И он пропел, покачивая бородкой, стих, с которым выйдет на подмостки Арифметика:
С моею помощью ты тайны числ откроешь,
Воздвигнешь стены и корабль построишь.
Тебя не устрашит и путь морской, опасный,
Коль дружишь с Арифметикой прекрасной.
И пусть приор Балдуин сердится и запрещает, — продолжал каноник, — а мы его победим кротостью и терпением. Когда был я отроком вроде тебя, старый Рабан Мавр рассказывал нам об академии при дворе Карла Великого. Мудрейший Алкуин сам сочинял пьесы, ученики разыгрывали их, и император не только не гнушался их посещать, но, напротив, сердился, если выходила задержка.
Келья Фортуната таилась в лесу под сенью ясеней и кленов. Другие отшельники, боясь норманнов и бретонцев, давно покинули лесные убежища, перебрались под защиту монастырских твердынь.
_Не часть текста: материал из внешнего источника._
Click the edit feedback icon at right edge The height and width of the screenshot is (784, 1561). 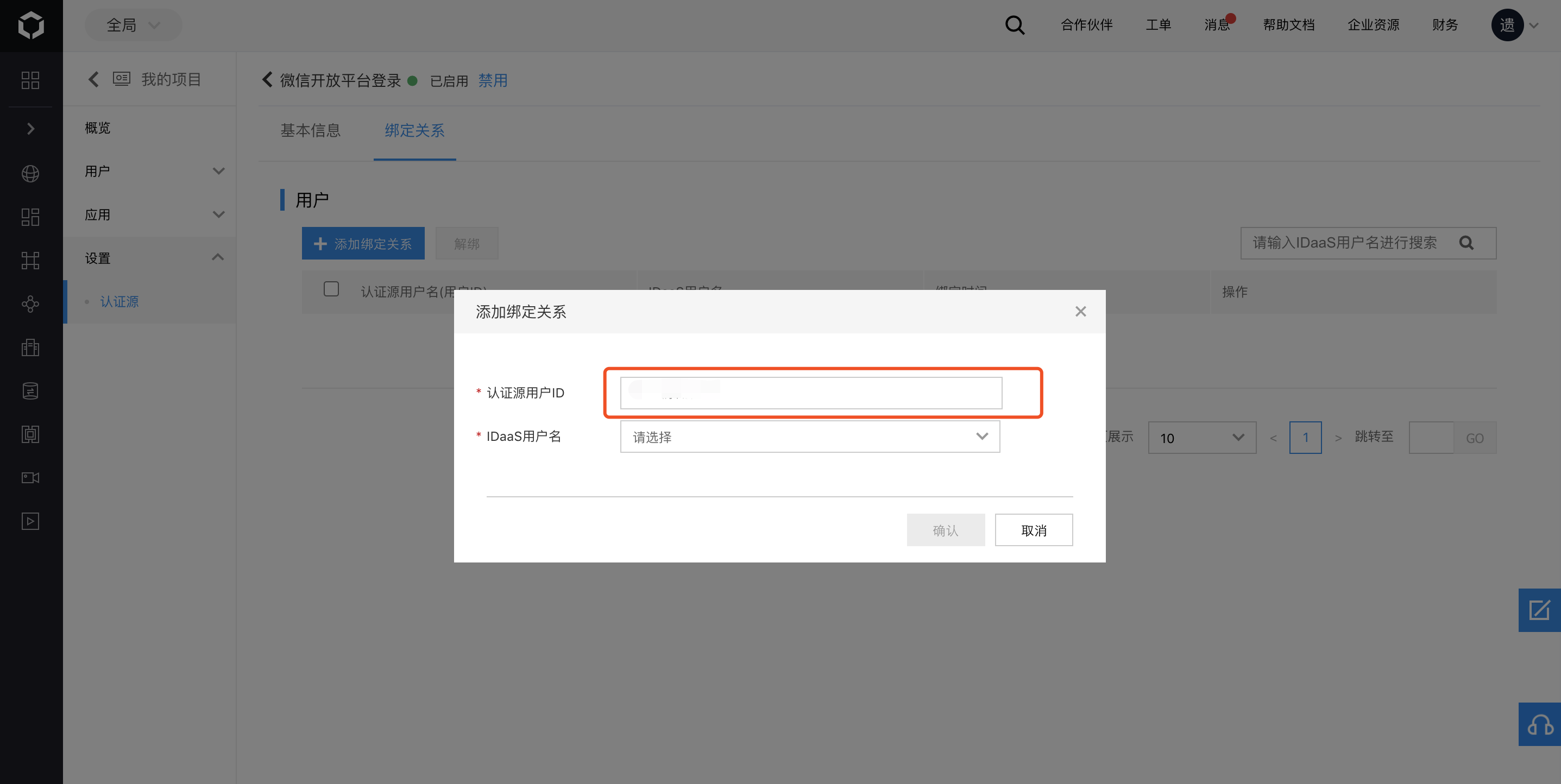coord(1540,610)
Фортунат же никак не мог расстаться с уединенным приютом, где клен резными лапами лезет в окно, где можно увидеть синицу, гуляющую по столу. Как променять это на душные дормитории, где всюду недремлющее око приора Балдуина?
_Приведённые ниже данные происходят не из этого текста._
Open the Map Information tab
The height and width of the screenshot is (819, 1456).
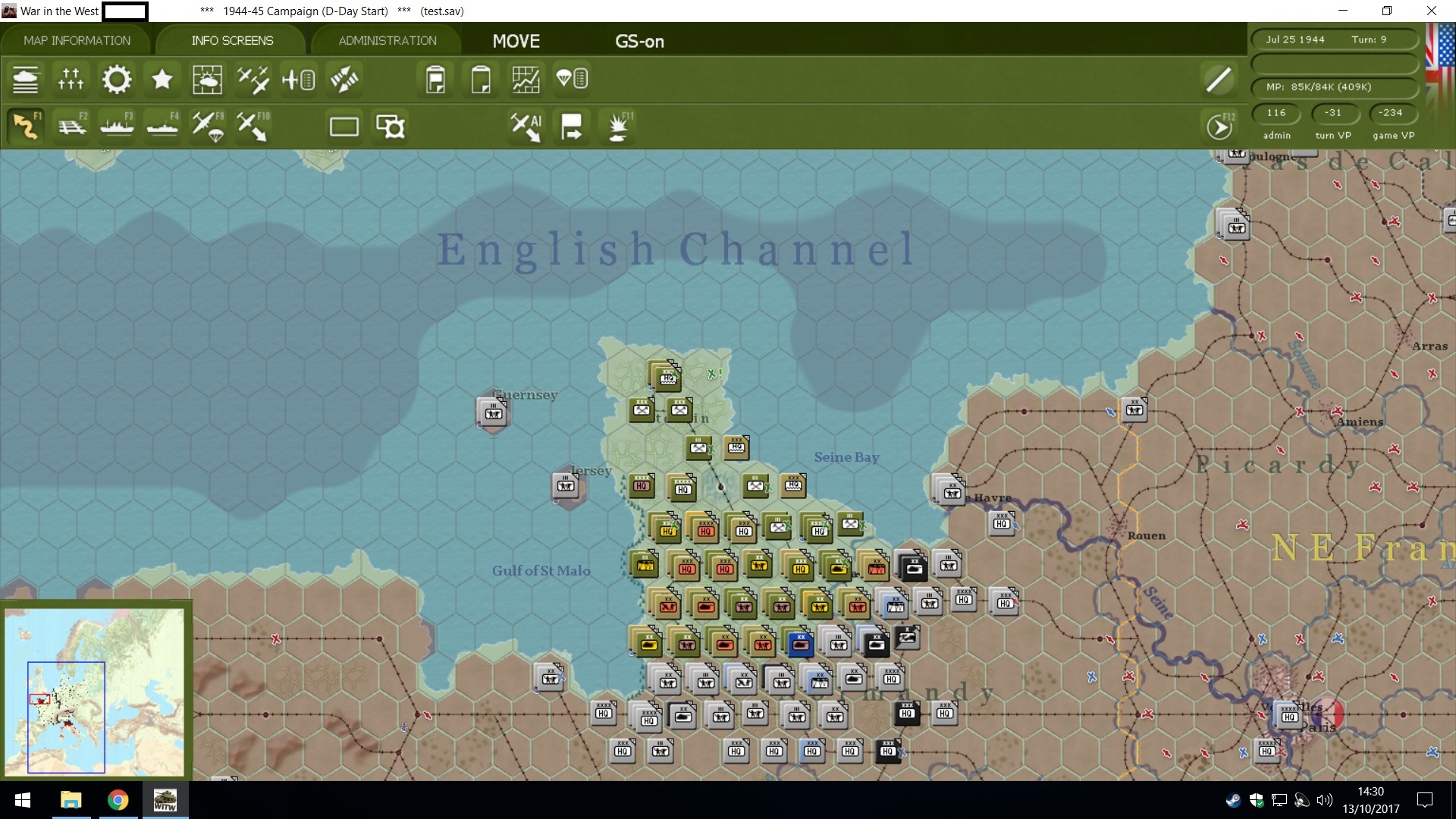[x=77, y=40]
Хорошо здесь и Озрику среди тишины. Пришла весна, солнце растопило снег, сок побежал под корой деревьев. Оттаяло слабое сердечко, сбросило оковы страшной зимы. Былое ушло в невероятную глубину, как будто рассказано кем-то в мимолетной сказке. И мнится ей, что не каноник Фортунат, а старый мельник Одвин на кожаной табуретке рассказывает быль и небыль баснословных времен. И дочь его не костюмы шьет для школьного лицедейства, а штопает ему тунику или старый плащ.
— Клянусь святым Эрибертом! — восклицает добрейший Фортунат. — Ты, Озрик, владеешь иглой совсем как девочка. Правда, монах, подобно воину, иглою должен орудовать не хуже, чем мечом…
А в ту проклятую осень, когда ее привели в дормитории, где ученики спали вповалку, натянув на себя тряпье! Сопящие, храпящие, кажущиеся зверообразными тела юношей, между которыми она должна отыскать себе место!
Всплывают дни, как кошмары. Вот подобный горе мяса Авель — самый нищий и самый бесправный из школяров. Он нашел наконец существо униженней себя и, схватив Азарику клешнеподобными ручищами, принялся тереть ей кожу от затылка против волос. Она извивалась и стонала, криком же боялась выдать себя. Под всеобщий смех Авель приказал новичку жить под нарами и счищать глину с его огромнейших сандалий. Он съедал ее порцию, оставляя лишь хрящи да огрызки. Словом, проделывал с ней все то, что раньше проделывали с ним самим. Притворщик Протей, хвастун перед товарищами и нытик перед учителями, всякий раз, будучи уличен в неблаговидном поступке, делал невинные глаза и сообщал: «А это не я, это новичок!» И неизвестно, как бы ей удалось дожить до весны, если бы не Роберт. Это был молчаливый юноша со светлыми волосами до плеч, нежный, как девушка, и сильный, словно молотобоец. Он долго гостил в Париже у матери, а вернувшись, сначала безразлично наблюдал, как издевались над новичком.